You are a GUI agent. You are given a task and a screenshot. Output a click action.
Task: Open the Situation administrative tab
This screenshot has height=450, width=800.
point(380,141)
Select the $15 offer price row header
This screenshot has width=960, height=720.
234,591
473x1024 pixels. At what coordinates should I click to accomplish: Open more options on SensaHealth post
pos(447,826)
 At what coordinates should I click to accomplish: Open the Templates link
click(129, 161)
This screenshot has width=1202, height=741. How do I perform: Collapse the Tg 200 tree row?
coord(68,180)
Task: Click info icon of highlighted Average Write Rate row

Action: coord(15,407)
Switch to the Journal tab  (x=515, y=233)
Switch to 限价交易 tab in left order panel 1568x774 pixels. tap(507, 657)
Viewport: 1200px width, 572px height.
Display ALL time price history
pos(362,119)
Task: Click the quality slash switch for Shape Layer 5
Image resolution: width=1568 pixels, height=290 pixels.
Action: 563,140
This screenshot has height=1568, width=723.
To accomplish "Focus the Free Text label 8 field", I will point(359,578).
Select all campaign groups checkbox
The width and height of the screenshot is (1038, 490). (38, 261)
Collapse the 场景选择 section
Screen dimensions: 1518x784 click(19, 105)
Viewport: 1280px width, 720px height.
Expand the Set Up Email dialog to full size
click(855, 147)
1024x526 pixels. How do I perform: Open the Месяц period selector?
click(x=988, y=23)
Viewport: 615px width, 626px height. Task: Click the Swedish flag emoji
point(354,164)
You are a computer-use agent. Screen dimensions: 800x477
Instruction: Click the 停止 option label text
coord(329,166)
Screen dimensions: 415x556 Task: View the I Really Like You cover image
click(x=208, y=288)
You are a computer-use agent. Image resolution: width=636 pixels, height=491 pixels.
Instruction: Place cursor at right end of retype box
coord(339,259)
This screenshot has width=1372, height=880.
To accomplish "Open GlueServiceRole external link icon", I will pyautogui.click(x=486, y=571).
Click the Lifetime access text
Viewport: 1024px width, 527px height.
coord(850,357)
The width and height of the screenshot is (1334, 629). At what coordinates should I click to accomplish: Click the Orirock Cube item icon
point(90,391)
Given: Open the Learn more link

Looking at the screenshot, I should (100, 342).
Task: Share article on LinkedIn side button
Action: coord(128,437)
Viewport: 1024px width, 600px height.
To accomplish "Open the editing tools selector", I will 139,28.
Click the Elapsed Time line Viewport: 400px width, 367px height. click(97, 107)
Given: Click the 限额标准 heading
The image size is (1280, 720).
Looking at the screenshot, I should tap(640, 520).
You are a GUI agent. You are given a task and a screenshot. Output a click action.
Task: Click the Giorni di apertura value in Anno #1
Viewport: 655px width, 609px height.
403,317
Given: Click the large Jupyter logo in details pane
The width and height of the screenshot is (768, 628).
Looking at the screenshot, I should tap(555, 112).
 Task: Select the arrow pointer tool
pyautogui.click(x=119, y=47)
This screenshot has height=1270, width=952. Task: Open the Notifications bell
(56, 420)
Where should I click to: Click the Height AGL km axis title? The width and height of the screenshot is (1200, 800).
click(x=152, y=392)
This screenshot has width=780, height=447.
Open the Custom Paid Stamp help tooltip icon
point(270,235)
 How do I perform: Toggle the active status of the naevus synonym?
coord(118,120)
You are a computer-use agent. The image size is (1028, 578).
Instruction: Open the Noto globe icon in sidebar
---
Only lines holding the word "will" are wanted; copy each one from the listing.

To accomplish "Focus the Free Text label 8 field", I will point(359,578).
To accomplish "Open GlueServiceRole external link icon", I will pyautogui.click(x=486, y=571).
To accomplish "Open the editing tools selector", I will 139,28.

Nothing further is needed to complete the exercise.